* PROBLEM DESCRIPTION:
Exactly as written, output the lines below starting from the first and ending with the line that contains "Task: Open the https://8.8.4.4/dns-query"; omit pictures.

* MATERIAL PROVIDED:
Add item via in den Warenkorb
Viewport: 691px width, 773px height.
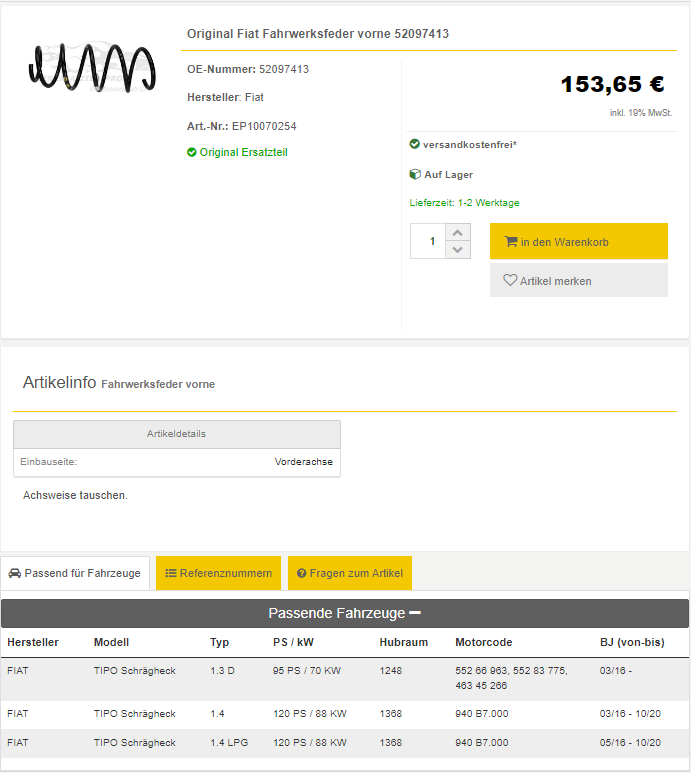(578, 242)
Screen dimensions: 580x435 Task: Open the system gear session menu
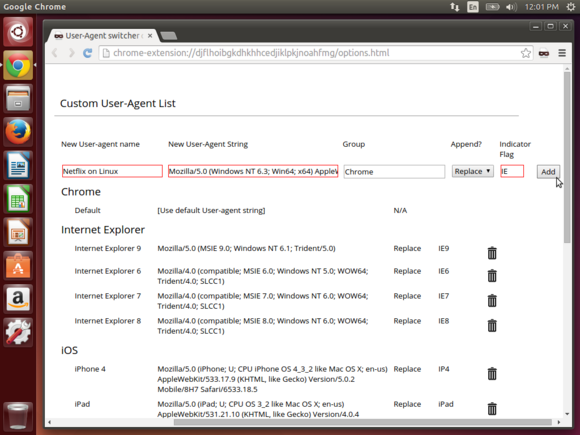point(571,7)
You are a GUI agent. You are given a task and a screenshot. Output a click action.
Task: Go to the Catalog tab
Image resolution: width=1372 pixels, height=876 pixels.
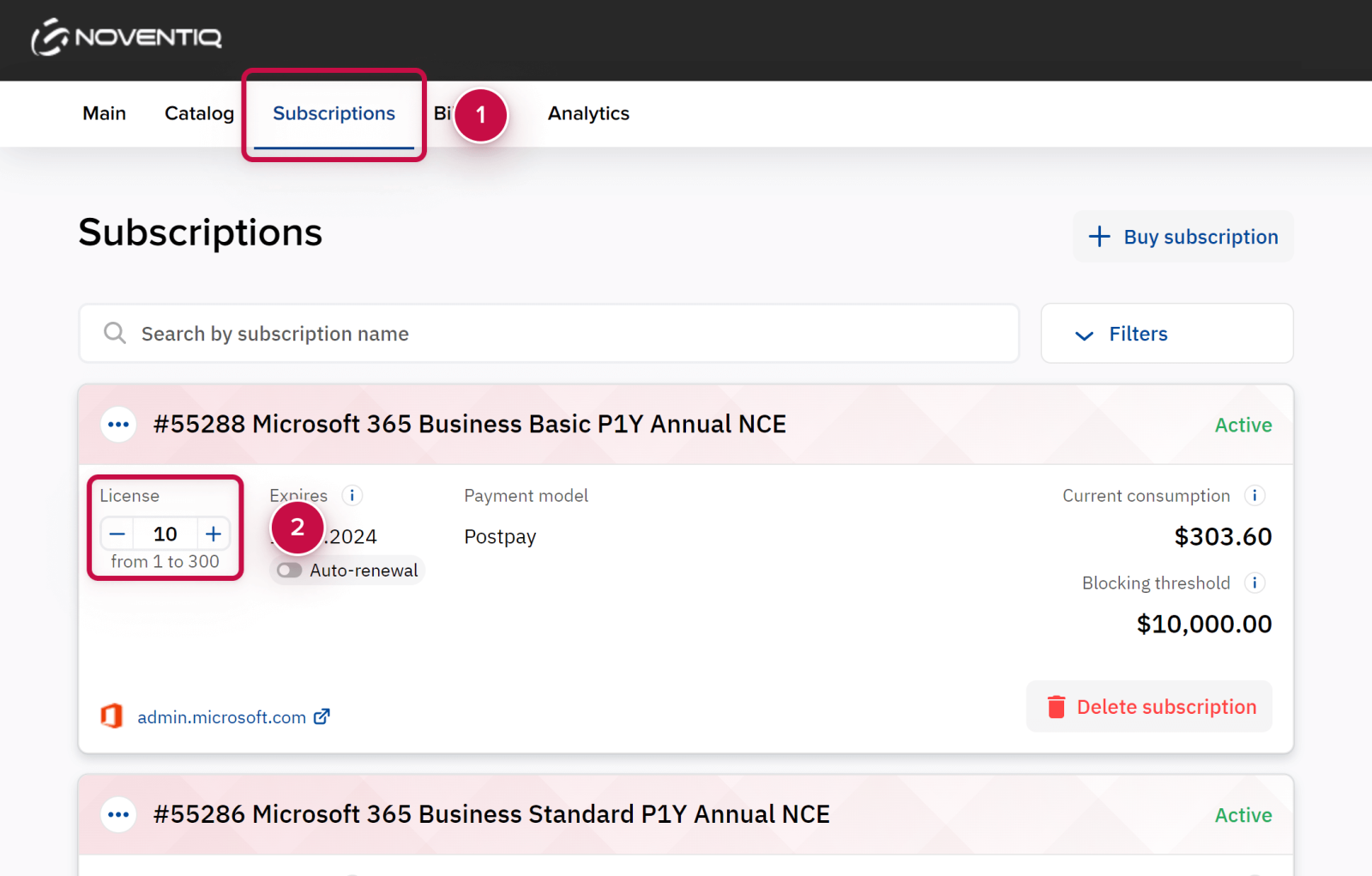(199, 113)
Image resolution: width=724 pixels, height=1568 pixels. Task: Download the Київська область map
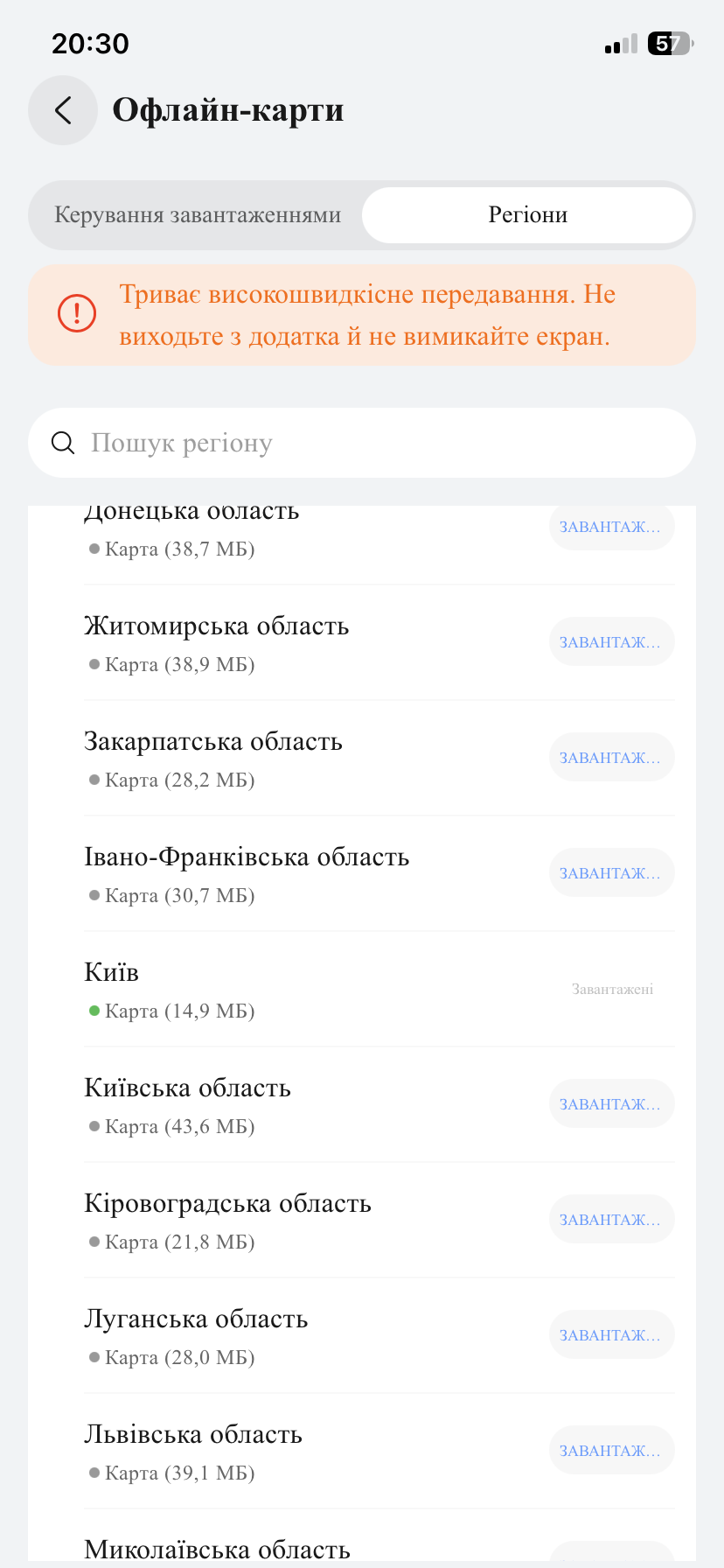click(611, 1104)
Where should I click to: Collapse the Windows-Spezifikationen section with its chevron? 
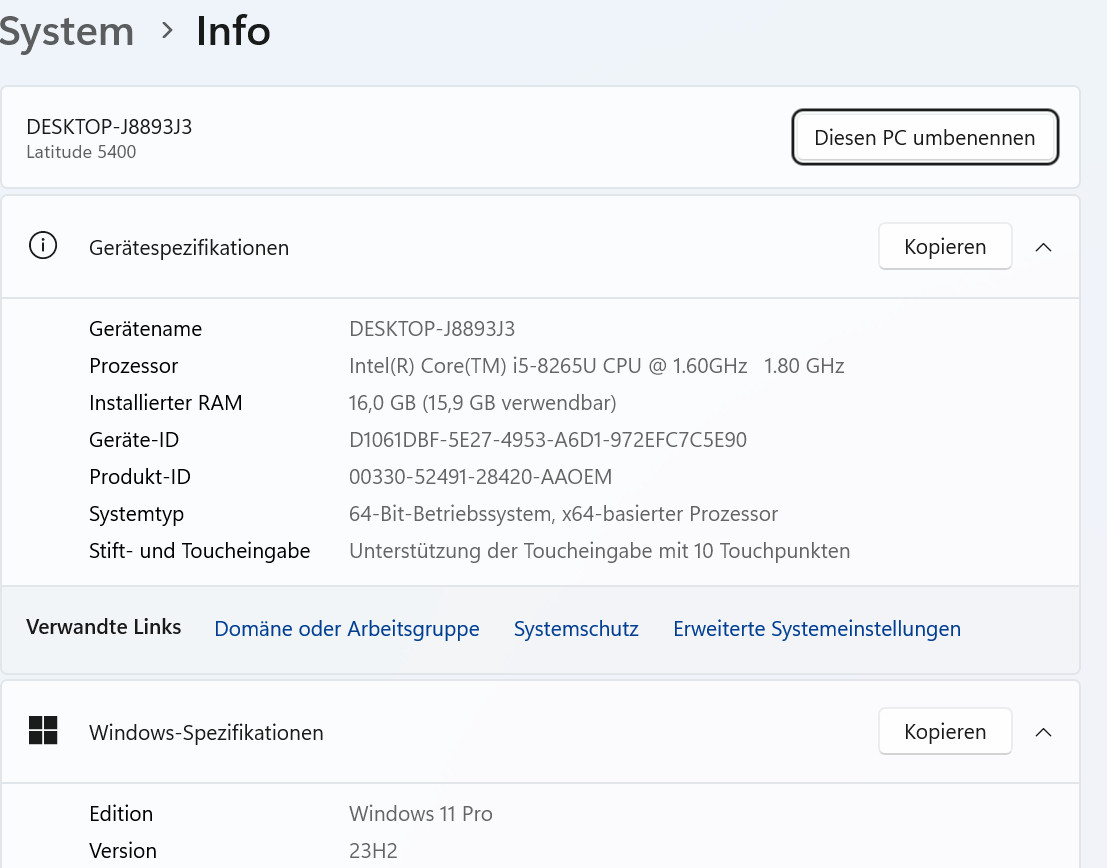point(1043,732)
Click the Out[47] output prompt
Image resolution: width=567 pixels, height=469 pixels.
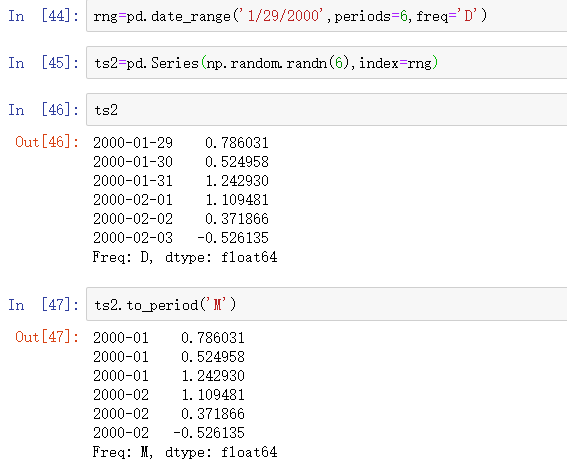coord(47,337)
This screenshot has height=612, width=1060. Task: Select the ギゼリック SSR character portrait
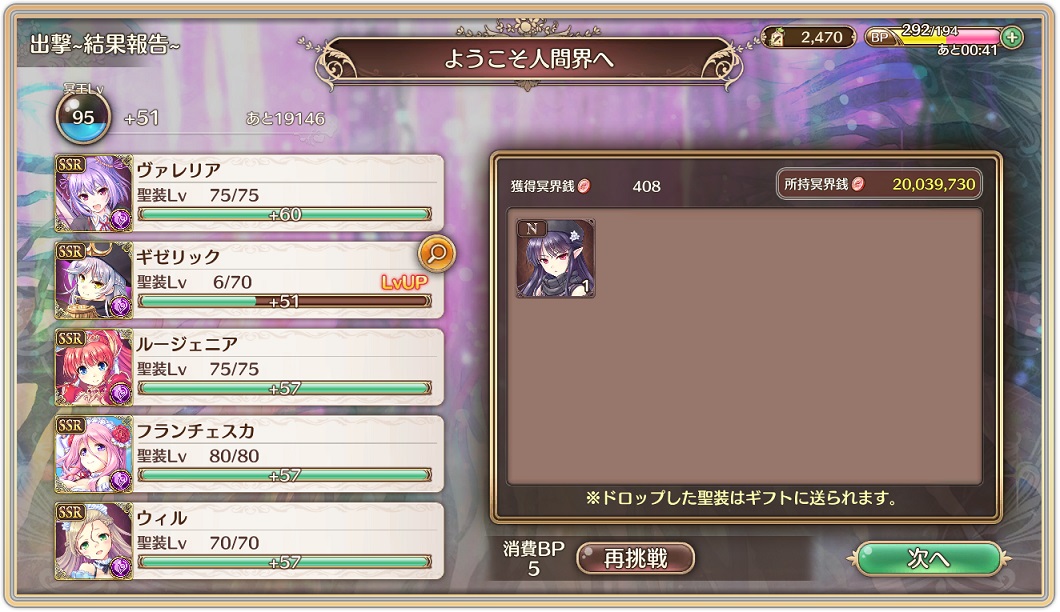point(93,280)
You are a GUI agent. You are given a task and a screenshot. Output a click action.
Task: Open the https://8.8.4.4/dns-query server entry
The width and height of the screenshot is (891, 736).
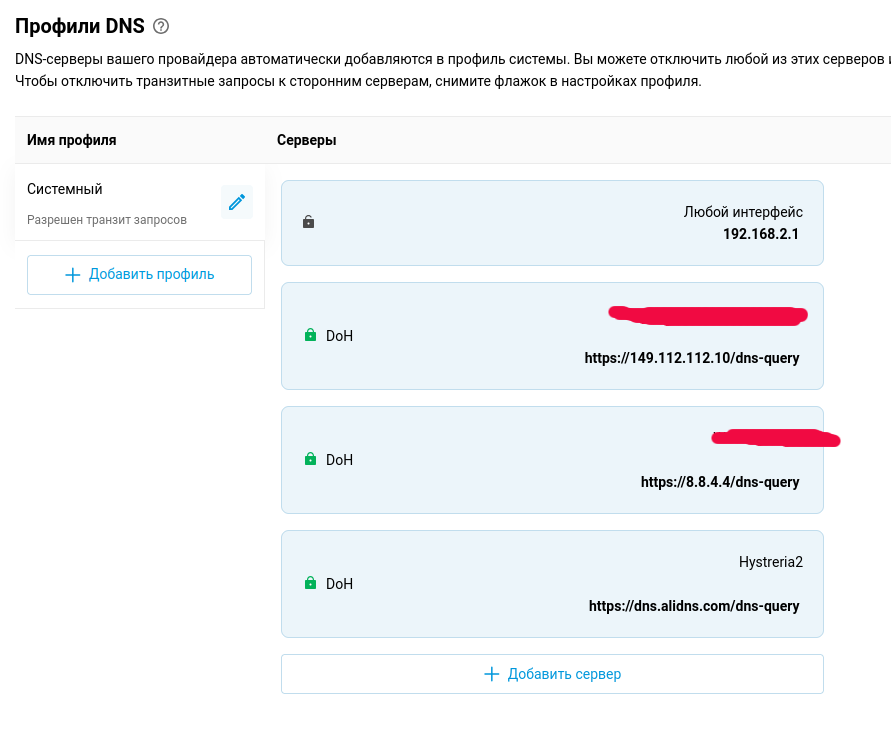coord(719,482)
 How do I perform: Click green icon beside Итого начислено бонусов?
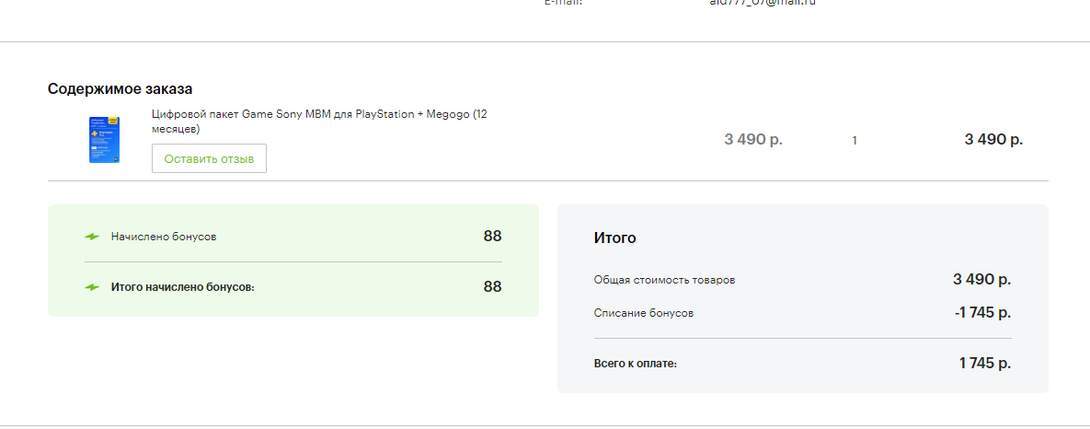click(x=92, y=287)
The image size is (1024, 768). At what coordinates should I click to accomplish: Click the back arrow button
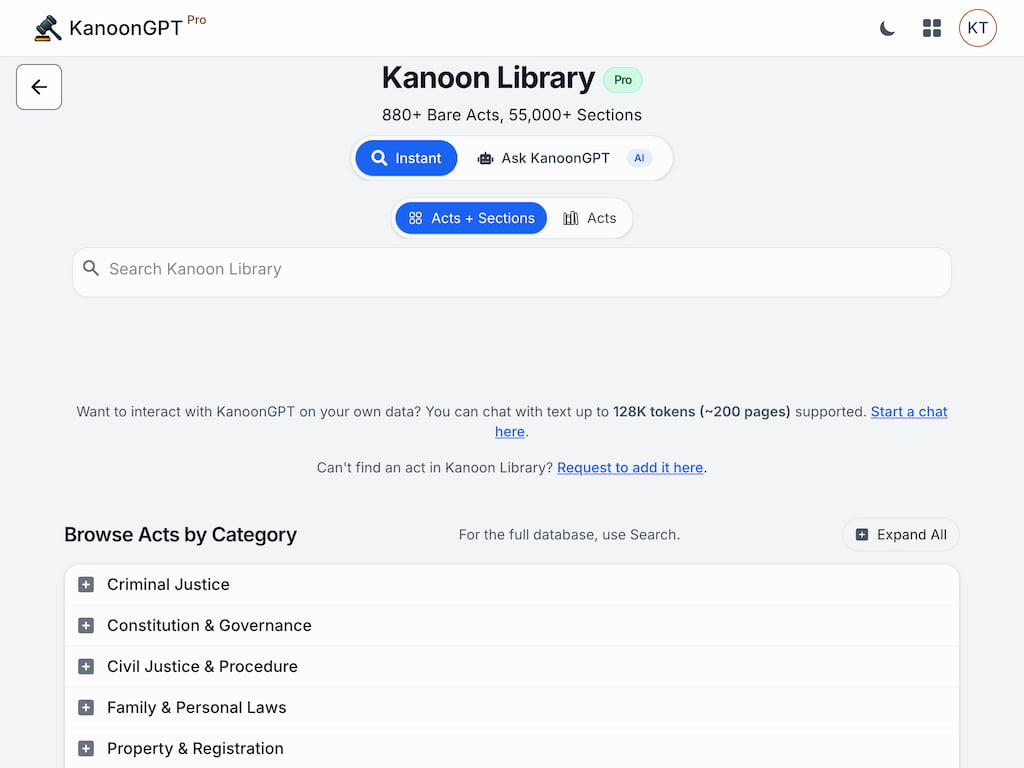[x=38, y=87]
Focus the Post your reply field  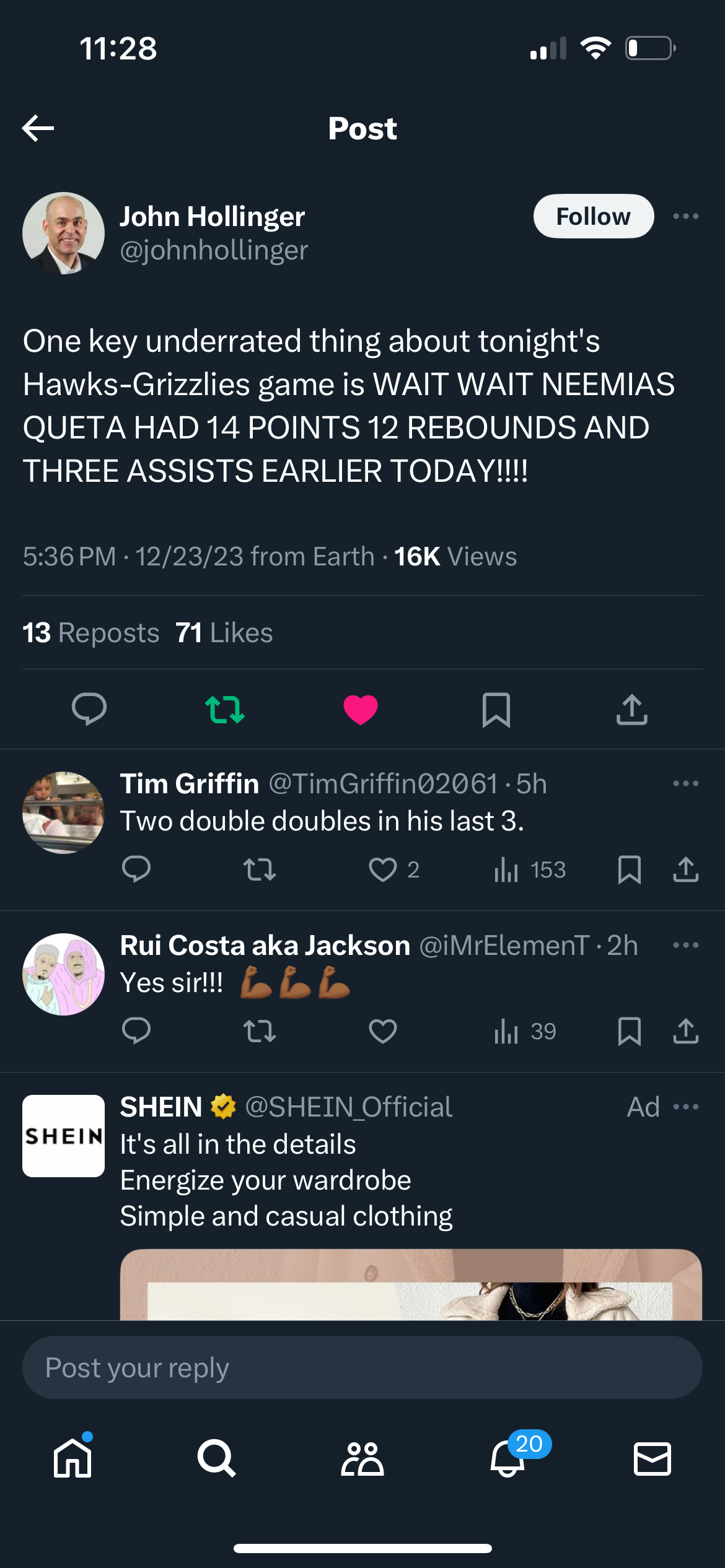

* SOLUTION TO THE PROBLEM:
Add item via in den Warenkorb
Viewport: 691px width, 773px height.
(578, 242)
Screen dimensions: 580x435 Task: Open the system gear session menu
point(571,7)
You are a GUI agent. You are given a task and a screenshot. Output a click action.
Task: Go to the Catalog tab
Image resolution: width=1372 pixels, height=876 pixels.
(199, 113)
Image resolution: width=724 pixels, height=1568 pixels. Task: Download the Київська область map
click(611, 1104)
Where should I click to: Collapse the Windows-Spezifikationen section with its chevron? 
point(1043,732)
Click the Out[47] output prompt
Image resolution: width=567 pixels, height=469 pixels.
coord(47,337)
This screenshot has height=612, width=1060. Task: Select the ギゼリック SSR character portrait
point(93,280)
You are a GUI agent. You are given a task and a screenshot. Output a click action.
Task: Open the https://8.8.4.4/dns-query server entry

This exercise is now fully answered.